***** DATA EXCERPTS

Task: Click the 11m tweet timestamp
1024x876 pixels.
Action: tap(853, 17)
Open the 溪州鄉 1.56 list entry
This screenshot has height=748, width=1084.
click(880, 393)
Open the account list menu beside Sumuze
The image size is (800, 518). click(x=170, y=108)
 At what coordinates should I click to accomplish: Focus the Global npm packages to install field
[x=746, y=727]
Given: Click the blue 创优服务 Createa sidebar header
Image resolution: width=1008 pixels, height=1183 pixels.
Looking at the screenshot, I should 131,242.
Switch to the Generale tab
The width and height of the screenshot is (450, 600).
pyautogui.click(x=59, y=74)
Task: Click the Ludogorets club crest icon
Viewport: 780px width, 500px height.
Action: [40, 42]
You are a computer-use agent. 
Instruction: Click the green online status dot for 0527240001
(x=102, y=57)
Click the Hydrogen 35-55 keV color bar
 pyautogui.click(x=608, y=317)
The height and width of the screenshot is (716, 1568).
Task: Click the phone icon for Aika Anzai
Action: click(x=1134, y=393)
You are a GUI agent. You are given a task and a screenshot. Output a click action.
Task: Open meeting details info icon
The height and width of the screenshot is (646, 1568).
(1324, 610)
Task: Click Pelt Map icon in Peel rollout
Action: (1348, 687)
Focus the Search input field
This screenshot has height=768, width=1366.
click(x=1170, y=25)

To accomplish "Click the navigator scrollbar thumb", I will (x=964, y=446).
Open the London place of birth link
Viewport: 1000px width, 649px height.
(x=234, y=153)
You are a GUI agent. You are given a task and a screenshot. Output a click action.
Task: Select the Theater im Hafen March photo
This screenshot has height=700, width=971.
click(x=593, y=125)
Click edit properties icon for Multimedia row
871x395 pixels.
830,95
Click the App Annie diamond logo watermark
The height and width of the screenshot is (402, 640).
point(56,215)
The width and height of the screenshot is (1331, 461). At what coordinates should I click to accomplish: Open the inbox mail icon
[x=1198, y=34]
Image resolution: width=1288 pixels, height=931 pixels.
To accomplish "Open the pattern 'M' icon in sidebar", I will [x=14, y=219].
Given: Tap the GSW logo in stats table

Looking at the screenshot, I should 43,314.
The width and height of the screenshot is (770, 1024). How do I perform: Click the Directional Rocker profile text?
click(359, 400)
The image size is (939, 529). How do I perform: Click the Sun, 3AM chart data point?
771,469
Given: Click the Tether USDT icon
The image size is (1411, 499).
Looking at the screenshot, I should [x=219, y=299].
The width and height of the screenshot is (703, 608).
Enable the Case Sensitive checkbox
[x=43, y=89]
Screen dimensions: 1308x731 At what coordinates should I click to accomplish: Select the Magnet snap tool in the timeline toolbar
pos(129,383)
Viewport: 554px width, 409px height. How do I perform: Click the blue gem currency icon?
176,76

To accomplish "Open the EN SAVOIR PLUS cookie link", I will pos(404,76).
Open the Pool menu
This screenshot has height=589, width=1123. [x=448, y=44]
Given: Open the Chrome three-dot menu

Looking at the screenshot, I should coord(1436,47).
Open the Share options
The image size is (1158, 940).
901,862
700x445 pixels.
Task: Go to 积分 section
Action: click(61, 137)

**********

• [EXERCISE DESCRIPTION]: Only lines holding the string "sidebar" are wanted; gather each one from the entries above.

• [EXERCISE OUTPUT]:
Given: Click the blue 创优服务 Createa sidebar header
To accomplish "Open the pattern 'M' icon in sidebar", I will [x=14, y=219].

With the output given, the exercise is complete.